*What is being asked*
In the entries that follow, find the line containing "This screenshot has width=1012, height=713.", then output exactly every line from the first through that one.
Dataset Start Marker
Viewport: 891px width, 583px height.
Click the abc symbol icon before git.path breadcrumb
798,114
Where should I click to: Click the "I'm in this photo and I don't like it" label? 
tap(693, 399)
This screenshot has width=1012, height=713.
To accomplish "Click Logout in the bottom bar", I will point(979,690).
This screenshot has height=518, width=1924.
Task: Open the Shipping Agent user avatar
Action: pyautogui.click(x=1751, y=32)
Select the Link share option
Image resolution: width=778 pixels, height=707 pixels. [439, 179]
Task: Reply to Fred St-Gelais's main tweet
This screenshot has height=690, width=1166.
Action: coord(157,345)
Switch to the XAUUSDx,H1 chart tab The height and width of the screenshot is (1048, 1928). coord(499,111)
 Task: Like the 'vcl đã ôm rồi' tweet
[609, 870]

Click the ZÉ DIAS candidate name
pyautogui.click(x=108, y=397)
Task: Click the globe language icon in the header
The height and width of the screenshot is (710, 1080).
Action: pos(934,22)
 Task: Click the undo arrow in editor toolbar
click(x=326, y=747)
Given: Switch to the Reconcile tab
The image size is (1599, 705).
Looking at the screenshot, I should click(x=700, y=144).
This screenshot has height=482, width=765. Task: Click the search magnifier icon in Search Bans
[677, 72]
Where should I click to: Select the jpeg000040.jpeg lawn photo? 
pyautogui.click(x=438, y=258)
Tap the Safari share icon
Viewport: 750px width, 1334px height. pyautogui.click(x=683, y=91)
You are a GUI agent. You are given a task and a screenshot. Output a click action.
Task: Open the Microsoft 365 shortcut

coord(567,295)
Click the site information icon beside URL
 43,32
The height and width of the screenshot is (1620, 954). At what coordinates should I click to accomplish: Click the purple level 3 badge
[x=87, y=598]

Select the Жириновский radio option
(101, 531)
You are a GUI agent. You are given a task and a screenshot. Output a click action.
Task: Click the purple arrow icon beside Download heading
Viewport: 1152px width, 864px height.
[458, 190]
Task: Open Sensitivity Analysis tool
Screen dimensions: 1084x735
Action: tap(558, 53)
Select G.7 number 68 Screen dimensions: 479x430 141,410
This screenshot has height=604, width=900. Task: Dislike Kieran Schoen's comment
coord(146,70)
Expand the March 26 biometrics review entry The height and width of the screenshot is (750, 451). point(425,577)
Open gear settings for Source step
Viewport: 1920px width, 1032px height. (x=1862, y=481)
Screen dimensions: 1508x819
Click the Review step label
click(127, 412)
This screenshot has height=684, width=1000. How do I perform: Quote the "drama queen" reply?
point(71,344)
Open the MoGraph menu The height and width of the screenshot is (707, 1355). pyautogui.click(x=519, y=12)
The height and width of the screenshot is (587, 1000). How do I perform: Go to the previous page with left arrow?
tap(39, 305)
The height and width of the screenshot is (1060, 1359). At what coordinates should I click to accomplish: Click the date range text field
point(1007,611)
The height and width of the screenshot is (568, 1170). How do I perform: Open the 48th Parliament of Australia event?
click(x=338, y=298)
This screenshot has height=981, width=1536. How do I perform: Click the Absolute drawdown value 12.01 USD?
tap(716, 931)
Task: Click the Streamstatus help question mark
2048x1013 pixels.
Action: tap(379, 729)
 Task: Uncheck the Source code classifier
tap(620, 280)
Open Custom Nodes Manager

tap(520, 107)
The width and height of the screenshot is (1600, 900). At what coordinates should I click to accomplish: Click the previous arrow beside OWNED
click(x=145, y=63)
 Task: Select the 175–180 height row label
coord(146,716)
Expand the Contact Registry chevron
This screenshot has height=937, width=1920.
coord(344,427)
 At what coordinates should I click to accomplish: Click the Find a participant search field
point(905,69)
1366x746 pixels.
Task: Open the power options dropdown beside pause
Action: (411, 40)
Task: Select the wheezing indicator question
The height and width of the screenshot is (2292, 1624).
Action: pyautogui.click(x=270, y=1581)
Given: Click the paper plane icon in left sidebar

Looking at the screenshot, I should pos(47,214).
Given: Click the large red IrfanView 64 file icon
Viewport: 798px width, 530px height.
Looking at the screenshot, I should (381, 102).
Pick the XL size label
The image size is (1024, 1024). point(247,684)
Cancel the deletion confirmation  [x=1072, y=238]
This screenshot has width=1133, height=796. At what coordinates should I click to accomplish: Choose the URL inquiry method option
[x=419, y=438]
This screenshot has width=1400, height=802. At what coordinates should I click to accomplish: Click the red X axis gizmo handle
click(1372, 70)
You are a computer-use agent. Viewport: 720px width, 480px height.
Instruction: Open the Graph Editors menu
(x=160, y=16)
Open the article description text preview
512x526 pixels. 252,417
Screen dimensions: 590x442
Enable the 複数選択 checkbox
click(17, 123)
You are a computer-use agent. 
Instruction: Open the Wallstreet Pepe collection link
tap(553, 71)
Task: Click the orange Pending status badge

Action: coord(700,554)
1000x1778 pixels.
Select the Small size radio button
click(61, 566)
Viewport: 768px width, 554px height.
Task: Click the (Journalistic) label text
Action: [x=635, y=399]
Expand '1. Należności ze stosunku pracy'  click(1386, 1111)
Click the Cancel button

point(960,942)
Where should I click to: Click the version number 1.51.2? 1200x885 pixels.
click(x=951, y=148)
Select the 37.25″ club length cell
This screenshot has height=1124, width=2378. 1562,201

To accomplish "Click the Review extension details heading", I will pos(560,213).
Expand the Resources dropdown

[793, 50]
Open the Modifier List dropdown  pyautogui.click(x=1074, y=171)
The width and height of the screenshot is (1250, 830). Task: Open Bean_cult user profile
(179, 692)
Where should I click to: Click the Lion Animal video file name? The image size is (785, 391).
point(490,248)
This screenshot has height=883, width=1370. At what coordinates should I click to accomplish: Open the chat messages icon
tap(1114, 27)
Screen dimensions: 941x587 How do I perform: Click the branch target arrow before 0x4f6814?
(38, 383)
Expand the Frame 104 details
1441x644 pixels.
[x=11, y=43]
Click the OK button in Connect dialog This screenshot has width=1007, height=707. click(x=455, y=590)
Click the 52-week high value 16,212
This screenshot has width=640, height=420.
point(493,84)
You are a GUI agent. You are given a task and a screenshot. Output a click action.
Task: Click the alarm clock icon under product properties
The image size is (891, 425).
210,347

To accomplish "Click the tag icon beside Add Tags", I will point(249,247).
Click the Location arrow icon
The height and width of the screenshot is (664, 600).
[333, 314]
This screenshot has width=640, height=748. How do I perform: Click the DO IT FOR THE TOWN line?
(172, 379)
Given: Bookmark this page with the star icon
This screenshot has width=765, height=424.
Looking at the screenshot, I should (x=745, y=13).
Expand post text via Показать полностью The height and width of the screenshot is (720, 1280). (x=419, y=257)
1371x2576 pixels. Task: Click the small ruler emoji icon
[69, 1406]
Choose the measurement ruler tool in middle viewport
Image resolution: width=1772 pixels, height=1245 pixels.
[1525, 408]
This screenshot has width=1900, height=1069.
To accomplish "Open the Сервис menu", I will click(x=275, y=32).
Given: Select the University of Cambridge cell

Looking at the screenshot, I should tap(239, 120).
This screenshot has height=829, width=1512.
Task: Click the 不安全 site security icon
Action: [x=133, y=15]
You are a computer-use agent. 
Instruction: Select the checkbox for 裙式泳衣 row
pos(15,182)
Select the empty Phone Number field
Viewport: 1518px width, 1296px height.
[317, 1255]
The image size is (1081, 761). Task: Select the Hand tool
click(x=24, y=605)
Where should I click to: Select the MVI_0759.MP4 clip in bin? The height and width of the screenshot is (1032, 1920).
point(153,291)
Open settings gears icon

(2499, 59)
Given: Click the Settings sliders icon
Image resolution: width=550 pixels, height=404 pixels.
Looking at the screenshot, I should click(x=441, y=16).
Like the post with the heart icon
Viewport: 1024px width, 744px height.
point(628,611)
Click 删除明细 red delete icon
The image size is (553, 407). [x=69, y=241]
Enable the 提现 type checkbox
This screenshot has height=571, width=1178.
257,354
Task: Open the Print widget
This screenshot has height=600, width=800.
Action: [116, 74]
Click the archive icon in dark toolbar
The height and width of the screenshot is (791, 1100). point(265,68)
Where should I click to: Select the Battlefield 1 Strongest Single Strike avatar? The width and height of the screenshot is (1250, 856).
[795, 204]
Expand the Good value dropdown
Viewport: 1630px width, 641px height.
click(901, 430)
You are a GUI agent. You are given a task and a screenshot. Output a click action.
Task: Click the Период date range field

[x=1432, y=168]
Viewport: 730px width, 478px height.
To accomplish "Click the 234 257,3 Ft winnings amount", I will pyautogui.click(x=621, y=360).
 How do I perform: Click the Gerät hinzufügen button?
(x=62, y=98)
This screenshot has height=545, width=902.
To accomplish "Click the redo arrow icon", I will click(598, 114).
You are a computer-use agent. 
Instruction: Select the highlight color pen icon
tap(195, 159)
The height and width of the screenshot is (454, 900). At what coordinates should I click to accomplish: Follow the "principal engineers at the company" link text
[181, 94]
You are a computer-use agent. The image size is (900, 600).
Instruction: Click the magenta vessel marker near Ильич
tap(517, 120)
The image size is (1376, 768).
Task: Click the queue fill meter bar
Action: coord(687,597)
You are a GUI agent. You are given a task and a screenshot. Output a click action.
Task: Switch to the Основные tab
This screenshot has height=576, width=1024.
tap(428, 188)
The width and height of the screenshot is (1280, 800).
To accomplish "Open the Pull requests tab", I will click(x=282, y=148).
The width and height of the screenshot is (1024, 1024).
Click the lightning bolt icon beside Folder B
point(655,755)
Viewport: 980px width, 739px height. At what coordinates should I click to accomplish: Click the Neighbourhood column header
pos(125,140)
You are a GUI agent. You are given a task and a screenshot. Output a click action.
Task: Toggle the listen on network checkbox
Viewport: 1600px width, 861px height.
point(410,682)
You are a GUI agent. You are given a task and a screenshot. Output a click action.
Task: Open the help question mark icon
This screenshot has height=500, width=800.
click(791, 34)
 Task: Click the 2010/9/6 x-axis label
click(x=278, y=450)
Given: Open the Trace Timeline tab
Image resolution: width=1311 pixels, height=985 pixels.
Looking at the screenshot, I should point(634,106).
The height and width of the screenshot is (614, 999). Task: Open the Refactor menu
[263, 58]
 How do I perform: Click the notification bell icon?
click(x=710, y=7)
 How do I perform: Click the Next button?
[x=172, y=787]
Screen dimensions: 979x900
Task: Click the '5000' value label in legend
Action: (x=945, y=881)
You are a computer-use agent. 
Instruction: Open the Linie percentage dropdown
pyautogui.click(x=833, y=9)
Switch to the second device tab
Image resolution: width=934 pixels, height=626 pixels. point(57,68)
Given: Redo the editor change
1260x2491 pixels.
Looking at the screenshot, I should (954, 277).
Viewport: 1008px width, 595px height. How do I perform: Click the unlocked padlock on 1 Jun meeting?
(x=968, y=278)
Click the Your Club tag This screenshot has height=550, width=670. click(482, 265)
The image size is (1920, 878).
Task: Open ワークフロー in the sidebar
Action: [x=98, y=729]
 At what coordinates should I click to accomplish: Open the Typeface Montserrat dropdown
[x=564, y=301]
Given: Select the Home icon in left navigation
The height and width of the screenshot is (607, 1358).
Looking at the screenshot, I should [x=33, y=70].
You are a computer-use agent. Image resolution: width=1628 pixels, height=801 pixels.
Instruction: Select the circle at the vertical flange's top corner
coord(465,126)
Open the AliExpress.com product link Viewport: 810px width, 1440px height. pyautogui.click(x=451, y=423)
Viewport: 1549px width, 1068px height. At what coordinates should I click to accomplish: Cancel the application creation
Dataset End Marker
*Reply to the task*
Viewport: 891px width, 583px height.
Click the abc symbol icon before git.path breadcrumb
798,114
Where should I click to: Click the "I'm in this photo and I don't like it" label? 
tap(693, 399)
This screenshot has width=1012, height=713.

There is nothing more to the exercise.